### GIVEN INSTRUCTION
Could you give the lines of the items below as a numbered list, starting with the line that contains "838x472 pixels." and going on through the line that contains "(x=794, y=16)", with blank lines left out?
━━━━━ INPUT DATA ━━━━━
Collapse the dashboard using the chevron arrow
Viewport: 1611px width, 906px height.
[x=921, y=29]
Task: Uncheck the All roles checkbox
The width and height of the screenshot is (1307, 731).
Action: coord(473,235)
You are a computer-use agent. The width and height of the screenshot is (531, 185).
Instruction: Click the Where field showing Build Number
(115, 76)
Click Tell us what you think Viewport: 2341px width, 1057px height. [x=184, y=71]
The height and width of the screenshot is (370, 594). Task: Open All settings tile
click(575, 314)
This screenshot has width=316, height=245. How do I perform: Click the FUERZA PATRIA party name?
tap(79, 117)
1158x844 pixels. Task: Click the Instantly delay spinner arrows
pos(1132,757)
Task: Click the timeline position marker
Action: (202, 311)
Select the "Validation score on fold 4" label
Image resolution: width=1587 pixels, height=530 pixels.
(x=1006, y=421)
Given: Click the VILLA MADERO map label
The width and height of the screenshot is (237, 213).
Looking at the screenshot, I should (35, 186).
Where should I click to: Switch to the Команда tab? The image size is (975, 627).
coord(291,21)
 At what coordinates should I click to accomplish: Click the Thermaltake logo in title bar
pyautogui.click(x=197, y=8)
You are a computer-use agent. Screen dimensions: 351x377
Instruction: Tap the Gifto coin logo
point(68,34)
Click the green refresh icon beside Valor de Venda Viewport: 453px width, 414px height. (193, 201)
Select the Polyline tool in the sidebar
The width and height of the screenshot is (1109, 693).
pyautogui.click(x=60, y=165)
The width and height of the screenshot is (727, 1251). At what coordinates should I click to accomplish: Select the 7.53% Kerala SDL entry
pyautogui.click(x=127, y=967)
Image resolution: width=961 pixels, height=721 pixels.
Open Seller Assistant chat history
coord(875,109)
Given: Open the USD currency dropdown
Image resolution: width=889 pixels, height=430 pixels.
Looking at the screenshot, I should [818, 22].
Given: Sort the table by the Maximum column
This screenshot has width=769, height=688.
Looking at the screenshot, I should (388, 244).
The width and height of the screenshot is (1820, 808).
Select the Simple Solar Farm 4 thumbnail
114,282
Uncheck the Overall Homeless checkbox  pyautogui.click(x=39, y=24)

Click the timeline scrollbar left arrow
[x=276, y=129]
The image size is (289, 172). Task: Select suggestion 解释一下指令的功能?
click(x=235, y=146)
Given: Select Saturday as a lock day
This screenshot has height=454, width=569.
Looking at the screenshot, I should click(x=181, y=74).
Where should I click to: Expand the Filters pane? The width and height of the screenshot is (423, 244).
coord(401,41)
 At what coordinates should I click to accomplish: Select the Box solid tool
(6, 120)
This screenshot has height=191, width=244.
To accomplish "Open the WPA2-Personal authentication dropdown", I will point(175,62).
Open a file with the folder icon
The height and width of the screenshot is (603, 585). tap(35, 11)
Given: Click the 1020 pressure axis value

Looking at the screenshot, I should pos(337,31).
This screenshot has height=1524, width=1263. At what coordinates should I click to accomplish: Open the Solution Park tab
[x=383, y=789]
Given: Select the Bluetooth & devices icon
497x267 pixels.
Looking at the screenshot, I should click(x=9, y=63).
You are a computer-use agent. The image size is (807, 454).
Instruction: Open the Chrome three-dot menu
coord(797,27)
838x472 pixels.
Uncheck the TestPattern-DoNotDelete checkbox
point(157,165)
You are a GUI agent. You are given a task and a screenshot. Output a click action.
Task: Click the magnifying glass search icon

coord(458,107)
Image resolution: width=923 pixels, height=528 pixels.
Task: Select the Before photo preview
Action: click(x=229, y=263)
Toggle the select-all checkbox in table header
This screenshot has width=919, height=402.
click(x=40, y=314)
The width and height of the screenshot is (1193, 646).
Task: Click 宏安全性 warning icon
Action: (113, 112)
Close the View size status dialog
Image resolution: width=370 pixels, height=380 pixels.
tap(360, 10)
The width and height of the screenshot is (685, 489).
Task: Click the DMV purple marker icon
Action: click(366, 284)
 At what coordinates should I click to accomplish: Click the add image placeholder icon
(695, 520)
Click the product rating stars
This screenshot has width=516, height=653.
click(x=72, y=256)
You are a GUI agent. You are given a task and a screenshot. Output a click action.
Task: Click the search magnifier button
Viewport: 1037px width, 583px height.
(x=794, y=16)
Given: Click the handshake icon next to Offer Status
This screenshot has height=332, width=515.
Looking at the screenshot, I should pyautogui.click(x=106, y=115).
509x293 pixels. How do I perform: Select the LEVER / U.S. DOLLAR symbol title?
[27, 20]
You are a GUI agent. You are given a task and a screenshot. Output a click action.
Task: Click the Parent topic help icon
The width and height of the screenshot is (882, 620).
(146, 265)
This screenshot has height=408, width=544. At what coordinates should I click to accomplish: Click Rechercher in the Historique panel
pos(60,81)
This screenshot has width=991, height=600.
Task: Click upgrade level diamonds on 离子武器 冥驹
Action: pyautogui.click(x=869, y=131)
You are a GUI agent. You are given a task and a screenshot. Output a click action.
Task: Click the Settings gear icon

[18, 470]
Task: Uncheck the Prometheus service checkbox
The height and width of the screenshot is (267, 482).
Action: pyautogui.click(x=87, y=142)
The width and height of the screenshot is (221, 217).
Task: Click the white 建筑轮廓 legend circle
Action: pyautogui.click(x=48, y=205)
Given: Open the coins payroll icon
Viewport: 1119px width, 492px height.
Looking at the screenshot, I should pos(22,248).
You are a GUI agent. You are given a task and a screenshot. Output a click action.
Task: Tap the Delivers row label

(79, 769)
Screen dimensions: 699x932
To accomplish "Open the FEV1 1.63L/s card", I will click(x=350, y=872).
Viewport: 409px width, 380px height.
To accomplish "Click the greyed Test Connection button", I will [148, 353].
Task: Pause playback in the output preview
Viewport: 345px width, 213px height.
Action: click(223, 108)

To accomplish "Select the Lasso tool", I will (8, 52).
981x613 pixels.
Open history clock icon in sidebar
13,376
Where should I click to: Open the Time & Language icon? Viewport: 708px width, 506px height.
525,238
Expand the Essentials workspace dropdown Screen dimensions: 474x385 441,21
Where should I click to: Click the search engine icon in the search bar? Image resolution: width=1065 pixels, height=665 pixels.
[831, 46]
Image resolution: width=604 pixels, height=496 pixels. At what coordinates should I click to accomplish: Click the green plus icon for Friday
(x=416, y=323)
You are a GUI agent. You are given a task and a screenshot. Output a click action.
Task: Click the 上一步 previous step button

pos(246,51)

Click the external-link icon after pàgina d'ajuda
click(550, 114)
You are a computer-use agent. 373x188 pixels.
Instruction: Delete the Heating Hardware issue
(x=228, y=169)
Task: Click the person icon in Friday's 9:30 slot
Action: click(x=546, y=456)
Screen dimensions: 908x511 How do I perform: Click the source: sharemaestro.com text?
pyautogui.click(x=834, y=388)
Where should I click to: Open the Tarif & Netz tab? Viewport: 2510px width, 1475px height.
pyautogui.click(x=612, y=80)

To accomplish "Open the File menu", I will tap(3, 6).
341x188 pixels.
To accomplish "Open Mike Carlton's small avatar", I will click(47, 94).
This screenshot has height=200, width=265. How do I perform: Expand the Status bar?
━━━━━
### SOLUTION
1. 838x472 pixels.
2. Uncheck the TestPattern-DoNotDelete checkbox
3. point(157,165)
4. You are a GUI agent. You are given a task and a screenshot. Output a click action.
5. Task: Click the magnifying glass search icon
6. coord(458,107)
7. Image resolution: width=923 pixels, height=528 pixels.
8. Task: Select the Before photo preview
9. Action: click(x=229, y=263)
10. Toggle the select-all checkbox in table header
11. This screenshot has width=919, height=402.
12. click(x=40, y=314)
13. The width and height of the screenshot is (1193, 646).
14. Task: Click 宏安全性 warning icon
15. Action: (113, 112)
16. Close the View size status dialog
17. Image resolution: width=370 pixels, height=380 pixels.
18. tap(360, 10)
19. The width and height of the screenshot is (685, 489).
20. Task: Click the DMV purple marker icon
21. Action: click(366, 284)
22.  At what coordinates should I click to accomplish: Click the add image placeholder icon
23. (695, 520)
24. Click the product rating stars
25. This screenshot has width=516, height=653.
26. click(x=72, y=256)
27. You are a GUI agent. You are given a task and a screenshot. Output a click action.
28. Task: Click the search magnifier button
29. Viewport: 1037px width, 583px height.
30. (x=794, y=16)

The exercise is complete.